The daughter of late Robert F. Kennedy and niece of the assassinated former U.S. President John Kennedy and the members of her accompanying delegation- come to assess the human rights situation on the ground in the Western Sahara and in the Tindouf camps- could not stay in the camps more than 24 hours, while their sojourn in the Moroccan city of Laayoune lasted for four days.
The US delegation’s visit schedule has actually been reduced to the minimum in time and space by the Polisario leadership to prevent any contact between the US human rights advocates and dissident groups and opponents to the policy followed by the Polisario leader, Mohamed Abdelaziz, and other strongmen of the Sahara independence-seeking front.
To prompt Mrs Kennedy and her delegation to shorten their stay in Tindouf, the Polisario security services advised them not to venture too far and not to linger in the camps because of persistent reports of a potential kidnapping plan hatched by members of the terrorist groups “Al Qaeda in the Islamic Maghreb” (AQIM) and “the Movement for the uniqueness and jihad in West Africa” (MUJAO).
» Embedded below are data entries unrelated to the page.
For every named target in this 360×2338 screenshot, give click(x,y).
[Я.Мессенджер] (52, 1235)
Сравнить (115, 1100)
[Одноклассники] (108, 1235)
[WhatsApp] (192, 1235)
Mohamed Abdelaziz and his lieutenants have thus managed to prevent any contact between the US delegation members and the hundreds of anti-Polisario protesters who were waiting for them in the Rabouni camp to brief them on the abuses and inhuman treatment inflicted on them by the armed militias of the Polisario leadership.
The massive security apparatus and the numerous checkpoints set up by the Polisario and the Algerian security services and the Algerian army have prevented Sahrawi protesters from going from one camp to another during the US delegation’s visit.
The President of the Robert F. Kennedy Center and her accompanying delegation finally met only the people who have the blessing of Mohamed Abdelaziz.